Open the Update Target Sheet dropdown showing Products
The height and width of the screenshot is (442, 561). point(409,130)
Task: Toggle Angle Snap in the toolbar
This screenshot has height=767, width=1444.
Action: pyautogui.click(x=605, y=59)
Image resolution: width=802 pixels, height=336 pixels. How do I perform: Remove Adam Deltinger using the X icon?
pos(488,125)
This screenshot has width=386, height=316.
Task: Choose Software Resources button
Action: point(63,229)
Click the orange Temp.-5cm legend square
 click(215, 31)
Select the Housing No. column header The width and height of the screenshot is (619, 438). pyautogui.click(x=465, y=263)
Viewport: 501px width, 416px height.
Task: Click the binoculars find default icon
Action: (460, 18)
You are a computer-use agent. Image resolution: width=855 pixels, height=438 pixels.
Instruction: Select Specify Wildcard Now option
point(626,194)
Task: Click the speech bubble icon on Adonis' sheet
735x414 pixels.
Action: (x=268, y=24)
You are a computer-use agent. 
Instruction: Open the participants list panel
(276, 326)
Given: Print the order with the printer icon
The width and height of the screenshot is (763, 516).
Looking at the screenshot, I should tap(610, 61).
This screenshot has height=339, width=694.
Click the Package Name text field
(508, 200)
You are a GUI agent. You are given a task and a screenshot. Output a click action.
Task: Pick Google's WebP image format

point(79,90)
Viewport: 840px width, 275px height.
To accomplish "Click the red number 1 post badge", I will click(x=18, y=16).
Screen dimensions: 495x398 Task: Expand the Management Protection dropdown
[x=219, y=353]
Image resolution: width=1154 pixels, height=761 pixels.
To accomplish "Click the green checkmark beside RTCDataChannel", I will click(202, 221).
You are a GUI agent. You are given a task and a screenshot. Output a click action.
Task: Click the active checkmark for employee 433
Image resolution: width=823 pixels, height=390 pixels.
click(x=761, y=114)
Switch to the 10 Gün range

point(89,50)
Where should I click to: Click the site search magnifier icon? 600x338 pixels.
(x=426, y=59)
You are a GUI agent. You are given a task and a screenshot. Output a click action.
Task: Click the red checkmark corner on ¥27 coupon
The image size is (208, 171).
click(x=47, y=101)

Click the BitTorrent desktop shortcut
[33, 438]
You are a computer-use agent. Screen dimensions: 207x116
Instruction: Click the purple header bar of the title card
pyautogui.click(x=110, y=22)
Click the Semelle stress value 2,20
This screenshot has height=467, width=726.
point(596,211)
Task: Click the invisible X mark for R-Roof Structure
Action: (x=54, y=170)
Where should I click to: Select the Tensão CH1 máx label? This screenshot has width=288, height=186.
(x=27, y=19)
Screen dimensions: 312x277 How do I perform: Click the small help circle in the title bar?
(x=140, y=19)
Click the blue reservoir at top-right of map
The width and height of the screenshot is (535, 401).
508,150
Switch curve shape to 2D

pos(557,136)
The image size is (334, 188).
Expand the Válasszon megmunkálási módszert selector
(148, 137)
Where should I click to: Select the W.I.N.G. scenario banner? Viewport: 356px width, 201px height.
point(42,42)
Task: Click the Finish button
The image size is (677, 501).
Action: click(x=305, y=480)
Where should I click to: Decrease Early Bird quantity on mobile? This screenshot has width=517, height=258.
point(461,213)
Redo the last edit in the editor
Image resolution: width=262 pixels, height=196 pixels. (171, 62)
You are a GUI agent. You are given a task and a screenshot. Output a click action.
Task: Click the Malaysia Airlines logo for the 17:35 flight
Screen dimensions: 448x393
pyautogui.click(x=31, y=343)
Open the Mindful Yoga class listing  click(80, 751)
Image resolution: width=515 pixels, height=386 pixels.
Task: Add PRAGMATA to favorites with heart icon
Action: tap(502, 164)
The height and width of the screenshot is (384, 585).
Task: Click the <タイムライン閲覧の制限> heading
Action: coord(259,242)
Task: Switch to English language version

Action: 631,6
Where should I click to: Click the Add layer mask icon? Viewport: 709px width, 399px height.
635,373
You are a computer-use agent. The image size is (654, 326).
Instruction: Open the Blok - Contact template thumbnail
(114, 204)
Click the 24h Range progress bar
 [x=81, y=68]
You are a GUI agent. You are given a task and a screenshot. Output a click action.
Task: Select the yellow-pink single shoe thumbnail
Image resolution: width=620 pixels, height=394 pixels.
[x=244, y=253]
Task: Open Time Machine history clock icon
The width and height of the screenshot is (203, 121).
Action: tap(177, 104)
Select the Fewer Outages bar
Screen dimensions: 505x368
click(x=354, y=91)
***
• Exercise description:
Return only the exact lines from the opening of the records through the line that contains "Image resolution: width=1154", both included.

• Answer for the task:
Open the Update Target Sheet dropdown showing Products
The height and width of the screenshot is (442, 561). point(409,130)
Task: Toggle Angle Snap in the toolbar
This screenshot has height=767, width=1444.
Action: pyautogui.click(x=605, y=59)
Image resolution: width=802 pixels, height=336 pixels. How do I perform: Remove Adam Deltinger using the X icon?
pos(488,125)
This screenshot has width=386, height=316.
Task: Choose Software Resources button
Action: point(63,229)
Click the orange Temp.-5cm legend square
 click(215, 31)
Select the Housing No. column header The width and height of the screenshot is (619, 438). pyautogui.click(x=465, y=263)
Viewport: 501px width, 416px height.
Task: Click the binoculars find default icon
Action: (460, 18)
You are a computer-use agent. Image resolution: width=855 pixels, height=438 pixels.
Instruction: Select Specify Wildcard Now option
point(626,194)
Task: Click the speech bubble icon on Adonis' sheet
735x414 pixels.
Action: (x=268, y=24)
You are a computer-use agent. 
Instruction: Open the participants list panel
(276, 326)
Given: Print the order with the printer icon
The width and height of the screenshot is (763, 516).
Looking at the screenshot, I should tap(610, 61).
This screenshot has height=339, width=694.
Click the Package Name text field
(508, 200)
You are a GUI agent. You are given a task and a screenshot. Output a click action.
Task: Pick Google's WebP image format

point(79,90)
Viewport: 840px width, 275px height.
To accomplish "Click the red number 1 post badge", I will click(x=18, y=16).
Screen dimensions: 495x398 Task: Expand the Management Protection dropdown
[x=219, y=353]
Image resolution: width=1154 pixels, height=761 pixels.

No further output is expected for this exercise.